• [WHAT TO WORK ON]:
What lines of the data below hold the string "trotz"? Copy each one out.

• [DATA EXCERPTS]:
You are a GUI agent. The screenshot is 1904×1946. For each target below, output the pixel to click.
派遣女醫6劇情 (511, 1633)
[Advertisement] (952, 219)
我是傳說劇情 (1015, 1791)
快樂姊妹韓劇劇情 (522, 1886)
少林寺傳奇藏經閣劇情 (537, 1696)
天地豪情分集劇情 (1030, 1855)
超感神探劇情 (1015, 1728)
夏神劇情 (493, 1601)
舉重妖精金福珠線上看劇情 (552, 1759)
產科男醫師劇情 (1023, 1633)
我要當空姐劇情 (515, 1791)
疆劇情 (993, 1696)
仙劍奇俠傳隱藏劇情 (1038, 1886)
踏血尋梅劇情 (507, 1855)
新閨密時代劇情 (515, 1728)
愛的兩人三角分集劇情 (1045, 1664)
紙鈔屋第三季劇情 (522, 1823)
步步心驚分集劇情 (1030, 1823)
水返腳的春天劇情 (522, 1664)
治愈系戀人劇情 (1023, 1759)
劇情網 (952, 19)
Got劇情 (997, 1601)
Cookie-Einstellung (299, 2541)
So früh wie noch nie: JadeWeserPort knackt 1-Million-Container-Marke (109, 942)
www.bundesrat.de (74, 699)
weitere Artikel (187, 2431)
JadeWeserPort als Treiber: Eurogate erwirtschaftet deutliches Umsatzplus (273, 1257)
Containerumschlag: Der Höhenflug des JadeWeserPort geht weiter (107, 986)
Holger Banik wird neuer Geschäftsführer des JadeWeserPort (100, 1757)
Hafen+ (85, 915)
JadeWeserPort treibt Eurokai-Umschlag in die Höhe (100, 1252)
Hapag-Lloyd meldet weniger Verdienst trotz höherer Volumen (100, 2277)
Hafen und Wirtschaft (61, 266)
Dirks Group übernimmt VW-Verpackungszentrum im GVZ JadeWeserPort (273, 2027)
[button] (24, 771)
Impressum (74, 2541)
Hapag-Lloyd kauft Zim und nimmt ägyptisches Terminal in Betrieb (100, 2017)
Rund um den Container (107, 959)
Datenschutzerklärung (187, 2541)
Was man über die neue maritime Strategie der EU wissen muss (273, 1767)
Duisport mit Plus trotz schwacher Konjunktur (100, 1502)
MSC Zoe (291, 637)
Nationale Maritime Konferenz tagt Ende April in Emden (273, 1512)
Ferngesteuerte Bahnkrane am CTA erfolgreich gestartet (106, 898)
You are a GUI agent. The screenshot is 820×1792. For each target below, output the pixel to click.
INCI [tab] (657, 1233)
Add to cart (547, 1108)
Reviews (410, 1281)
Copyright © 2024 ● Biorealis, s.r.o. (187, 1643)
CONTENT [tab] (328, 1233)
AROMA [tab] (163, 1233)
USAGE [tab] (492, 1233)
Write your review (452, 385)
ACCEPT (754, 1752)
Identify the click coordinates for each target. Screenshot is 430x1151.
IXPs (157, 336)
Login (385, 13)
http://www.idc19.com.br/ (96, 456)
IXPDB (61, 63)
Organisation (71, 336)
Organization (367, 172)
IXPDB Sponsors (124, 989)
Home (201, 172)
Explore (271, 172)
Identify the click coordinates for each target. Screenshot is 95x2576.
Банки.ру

• [WORKED SOLUTION]:
Hapag-Lloyd meldet weniger Verdienst trotz höherer Volumen (100, 2277)
Duisport mit Plus trotz schwacher Konjunktur (100, 1502)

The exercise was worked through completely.